Work required »
Give the entries again, word for word.

═══ Given records

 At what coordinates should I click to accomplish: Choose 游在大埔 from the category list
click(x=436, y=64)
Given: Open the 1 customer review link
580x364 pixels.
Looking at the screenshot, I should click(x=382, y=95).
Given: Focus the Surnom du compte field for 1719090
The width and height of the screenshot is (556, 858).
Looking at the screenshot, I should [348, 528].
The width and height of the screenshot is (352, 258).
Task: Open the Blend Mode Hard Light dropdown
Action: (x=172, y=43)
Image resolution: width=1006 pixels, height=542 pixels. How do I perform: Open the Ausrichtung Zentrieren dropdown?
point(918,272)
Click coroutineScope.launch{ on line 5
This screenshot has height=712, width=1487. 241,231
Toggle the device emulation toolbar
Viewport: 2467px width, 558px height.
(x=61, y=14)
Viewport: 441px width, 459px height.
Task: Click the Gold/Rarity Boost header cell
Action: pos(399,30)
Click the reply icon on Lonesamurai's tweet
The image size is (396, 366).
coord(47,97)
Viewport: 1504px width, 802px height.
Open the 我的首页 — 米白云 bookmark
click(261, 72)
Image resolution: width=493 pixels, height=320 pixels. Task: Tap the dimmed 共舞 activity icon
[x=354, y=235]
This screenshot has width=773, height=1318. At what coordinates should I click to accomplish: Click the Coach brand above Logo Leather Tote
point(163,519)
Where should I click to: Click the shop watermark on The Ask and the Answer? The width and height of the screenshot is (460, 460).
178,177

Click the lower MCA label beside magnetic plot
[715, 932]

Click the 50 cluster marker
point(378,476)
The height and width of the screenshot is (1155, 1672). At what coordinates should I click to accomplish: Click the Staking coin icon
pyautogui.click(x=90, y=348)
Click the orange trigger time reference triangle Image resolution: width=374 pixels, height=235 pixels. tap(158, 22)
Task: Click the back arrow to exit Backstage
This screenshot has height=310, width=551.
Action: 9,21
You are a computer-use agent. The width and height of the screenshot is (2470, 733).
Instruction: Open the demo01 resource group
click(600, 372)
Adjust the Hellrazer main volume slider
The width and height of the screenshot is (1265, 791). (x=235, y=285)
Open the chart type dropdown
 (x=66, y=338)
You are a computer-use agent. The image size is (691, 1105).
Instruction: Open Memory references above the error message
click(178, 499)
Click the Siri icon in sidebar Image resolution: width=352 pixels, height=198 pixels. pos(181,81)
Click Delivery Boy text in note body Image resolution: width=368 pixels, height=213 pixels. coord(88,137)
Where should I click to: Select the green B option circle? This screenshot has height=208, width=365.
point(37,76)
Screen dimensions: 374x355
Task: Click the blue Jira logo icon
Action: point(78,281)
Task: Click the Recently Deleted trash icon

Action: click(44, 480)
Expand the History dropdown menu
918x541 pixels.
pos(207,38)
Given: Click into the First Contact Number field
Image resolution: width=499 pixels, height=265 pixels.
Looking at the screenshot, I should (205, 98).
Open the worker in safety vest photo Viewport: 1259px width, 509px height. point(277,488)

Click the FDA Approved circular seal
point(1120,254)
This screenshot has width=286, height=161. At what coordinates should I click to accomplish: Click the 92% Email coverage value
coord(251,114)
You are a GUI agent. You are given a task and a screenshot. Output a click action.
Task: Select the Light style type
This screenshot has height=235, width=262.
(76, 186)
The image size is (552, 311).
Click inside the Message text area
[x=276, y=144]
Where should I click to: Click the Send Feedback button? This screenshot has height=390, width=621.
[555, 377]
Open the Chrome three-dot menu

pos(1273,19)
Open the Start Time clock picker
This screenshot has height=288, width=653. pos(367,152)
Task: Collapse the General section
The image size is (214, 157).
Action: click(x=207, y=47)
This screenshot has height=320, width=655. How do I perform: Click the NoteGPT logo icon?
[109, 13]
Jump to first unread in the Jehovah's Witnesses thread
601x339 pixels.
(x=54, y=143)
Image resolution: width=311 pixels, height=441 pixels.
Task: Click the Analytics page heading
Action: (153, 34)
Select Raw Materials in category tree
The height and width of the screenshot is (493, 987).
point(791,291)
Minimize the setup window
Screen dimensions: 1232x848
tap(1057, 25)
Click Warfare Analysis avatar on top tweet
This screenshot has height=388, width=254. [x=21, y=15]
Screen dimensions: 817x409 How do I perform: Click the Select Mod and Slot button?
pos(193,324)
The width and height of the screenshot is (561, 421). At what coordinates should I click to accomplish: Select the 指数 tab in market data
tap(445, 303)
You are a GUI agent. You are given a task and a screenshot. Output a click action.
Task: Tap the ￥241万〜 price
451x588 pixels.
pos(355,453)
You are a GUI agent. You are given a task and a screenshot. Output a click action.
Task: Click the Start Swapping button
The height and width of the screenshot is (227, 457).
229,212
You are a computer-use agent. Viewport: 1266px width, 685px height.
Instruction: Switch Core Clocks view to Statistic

══════

Result below »
 At what coordinates should I click to accomplish: Choose 游在大埔 from the category list
click(x=436, y=64)
Given: Open the 1 customer review link
580x364 pixels.
Looking at the screenshot, I should click(x=382, y=95).
Given: Focus the Surnom du compte field for 1719090
The width and height of the screenshot is (556, 858).
Looking at the screenshot, I should [348, 528].
The width and height of the screenshot is (352, 258).
Task: Open the Blend Mode Hard Light dropdown
Action: (x=172, y=43)
Image resolution: width=1006 pixels, height=542 pixels. How do I perform: Open the Ausrichtung Zentrieren dropdown?
point(918,272)
Click coroutineScope.launch{ on line 5
This screenshot has height=712, width=1487. 241,231
Toggle the device emulation toolbar
Viewport: 2467px width, 558px height.
(x=61, y=14)
Viewport: 441px width, 459px height.
Task: Click the Gold/Rarity Boost header cell
Action: pos(399,30)
Click the reply icon on Lonesamurai's tweet
The image size is (396, 366).
coord(47,97)
Viewport: 1504px width, 802px height.
Open the 我的首页 — 米白云 bookmark
click(261, 72)
Image resolution: width=493 pixels, height=320 pixels. Task: Tap the dimmed 共舞 activity icon
[x=354, y=235]
This screenshot has width=773, height=1318. At what coordinates should I click to accomplish: Click the Coach brand above Logo Leather Tote
point(163,519)
Where should I click to: Click the shop watermark on The Ask and the Answer? The width and height of the screenshot is (460, 460).
178,177

Click the lower MCA label beside magnetic plot
[715, 932]

Click the 50 cluster marker
point(378,476)
The height and width of the screenshot is (1155, 1672). At what coordinates should I click to accomplish: Click the Staking coin icon
pyautogui.click(x=90, y=348)
Click the orange trigger time reference triangle Image resolution: width=374 pixels, height=235 pixels. tap(158, 22)
Task: Click the back arrow to exit Backstage
This screenshot has height=310, width=551.
Action: 9,21
You are a computer-use agent. The width and height of the screenshot is (2470, 733).
Instruction: Open the demo01 resource group
click(600, 372)
Adjust the Hellrazer main volume slider
The width and height of the screenshot is (1265, 791). (x=235, y=285)
Open the chart type dropdown
 (x=66, y=338)
You are a computer-use agent. The image size is (691, 1105).
Instruction: Open Memory references above the error message
click(178, 499)
Click the Siri icon in sidebar Image resolution: width=352 pixels, height=198 pixels. pos(181,81)
Click Delivery Boy text in note body Image resolution: width=368 pixels, height=213 pixels. coord(88,137)
Where should I click to: Select the green B option circle? This screenshot has height=208, width=365.
point(37,76)
Screen dimensions: 374x355
Task: Click the blue Jira logo icon
Action: point(78,281)
Task: Click the Recently Deleted trash icon

Action: click(44, 480)
Expand the History dropdown menu
918x541 pixels.
pos(207,38)
Given: Click into the First Contact Number field
Image resolution: width=499 pixels, height=265 pixels.
Looking at the screenshot, I should (205, 98).
Open the worker in safety vest photo Viewport: 1259px width, 509px height. point(277,488)

Click the FDA Approved circular seal
point(1120,254)
This screenshot has width=286, height=161. At what coordinates should I click to accomplish: Click the 92% Email coverage value
coord(251,114)
You are a GUI agent. You are given a task and a screenshot. Output a click action.
Task: Select the Light style type
This screenshot has height=235, width=262.
(76, 186)
The image size is (552, 311).
Click inside the Message text area
[x=276, y=144]
Where should I click to: Click the Send Feedback button? This screenshot has height=390, width=621.
[555, 377]
Open the Chrome three-dot menu

pos(1273,19)
Open the Start Time clock picker
This screenshot has height=288, width=653. pos(367,152)
Task: Collapse the General section
The image size is (214, 157).
Action: click(x=207, y=47)
This screenshot has height=320, width=655. How do I perform: Click the NoteGPT logo icon?
[109, 13]
Jump to first unread in the Jehovah's Witnesses thread
601x339 pixels.
(x=54, y=143)
Image resolution: width=311 pixels, height=441 pixels.
Task: Click the Analytics page heading
Action: (153, 34)
Select Raw Materials in category tree
The height and width of the screenshot is (493, 987).
point(791,291)
Minimize the setup window
Screen dimensions: 1232x848
tap(1057, 25)
Click Warfare Analysis avatar on top tweet
This screenshot has height=388, width=254. [x=21, y=15]
Screen dimensions: 817x409 How do I perform: Click the Select Mod and Slot button?
pos(193,324)
The width and height of the screenshot is (561, 421). At what coordinates should I click to accomplish: Select the 指数 tab in market data
tap(445, 303)
You are a GUI agent. You are given a task and a screenshot. Output a click action.
Task: Tap the ￥241万〜 price
451x588 pixels.
pos(355,453)
You are a GUI agent. You are given a task and a screenshot. Output a click action.
Task: Click the Start Swapping button
The height and width of the screenshot is (227, 457).
229,212
You are a computer-use agent. Viewport: 1266px width, 685px height.
Instruction: Switch Core Clocks view to Statistic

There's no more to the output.